**Records for processing:**
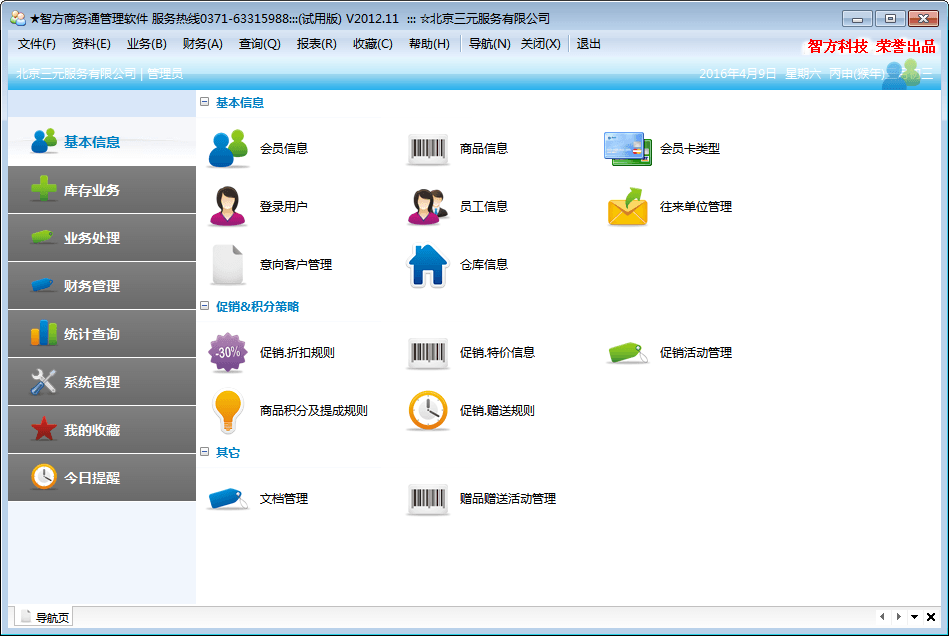
Task: Open the 文档管理 tag icon
Action: (x=228, y=499)
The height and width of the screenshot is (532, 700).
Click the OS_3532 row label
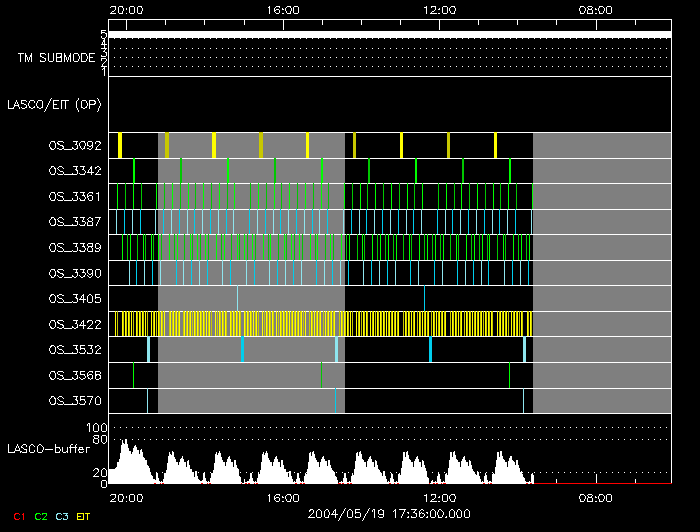(75, 350)
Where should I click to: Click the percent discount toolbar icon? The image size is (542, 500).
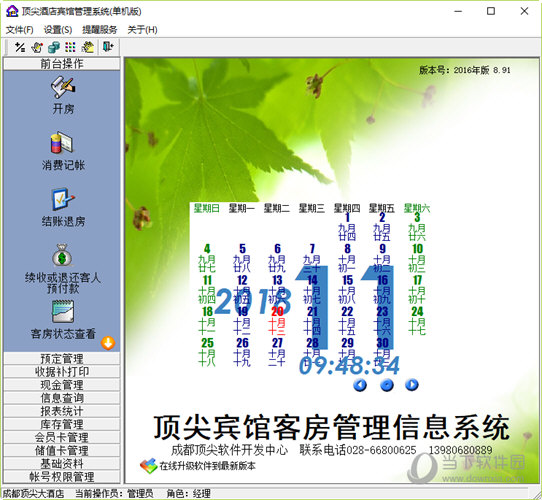pos(20,47)
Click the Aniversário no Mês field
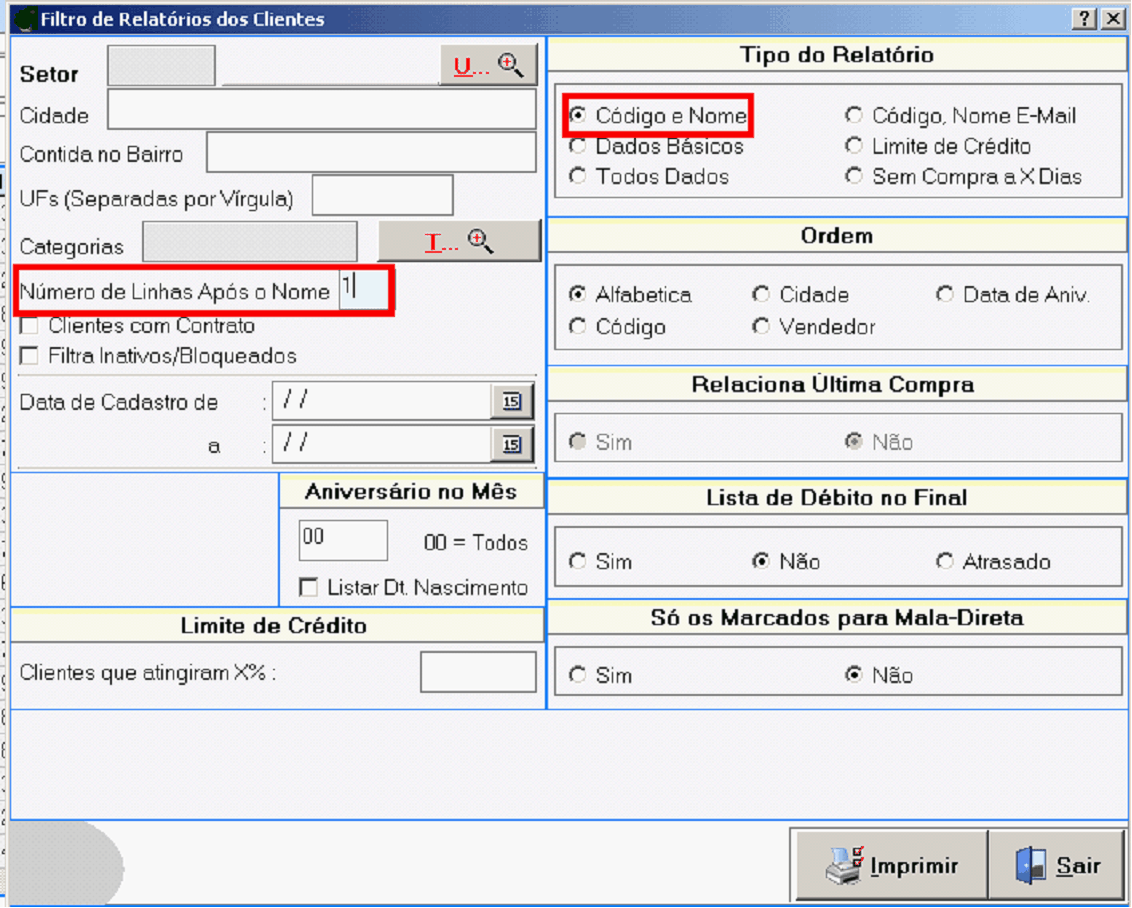The image size is (1132, 908). [343, 540]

**Request:**
Can you pick out every line of the data above that contains the word "Click", counting case, and copy each of those lines in full?

**Task response:**
Click the OS_3532 row label
Where should I click to: Click the percent discount toolbar icon? The image size is (542, 500).
Click the Aniversário no Mês field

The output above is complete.